_PROBLEM_
Only one stretch of the data below is needed: the line with "This screenshot has height=704, width=1170." through the last line. Output it exactly and drop the pictures.

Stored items
*** Block opens ***
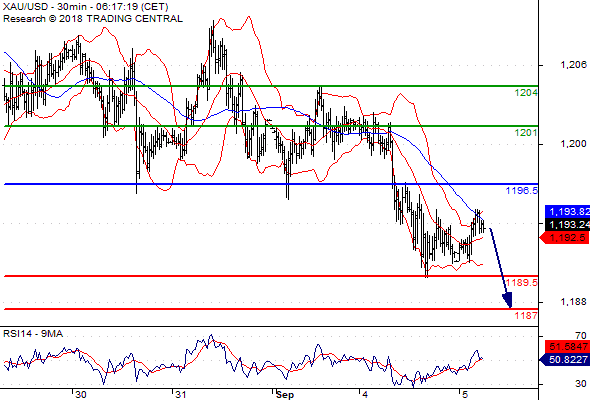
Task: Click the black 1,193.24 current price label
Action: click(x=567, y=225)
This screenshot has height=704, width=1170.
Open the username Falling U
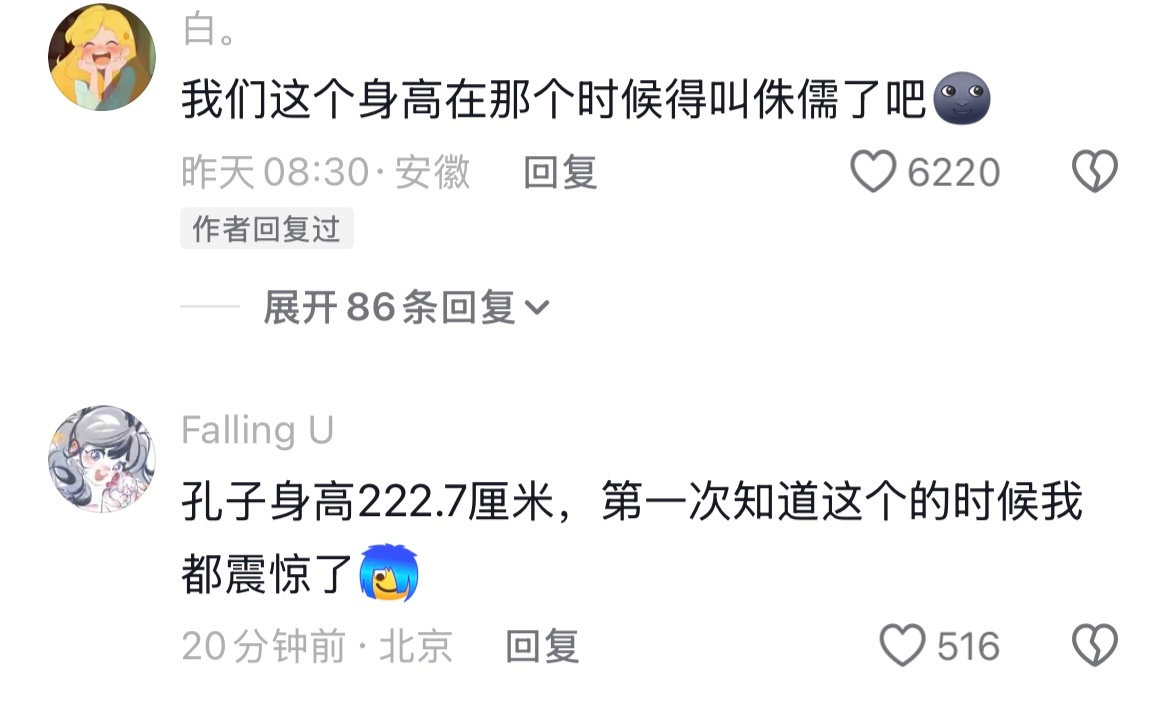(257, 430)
*** Block closes ***
_SOLUTION FOR THIS EXERCISE_
This screenshot has height=704, width=1170.
Open the username Falling U
(257, 430)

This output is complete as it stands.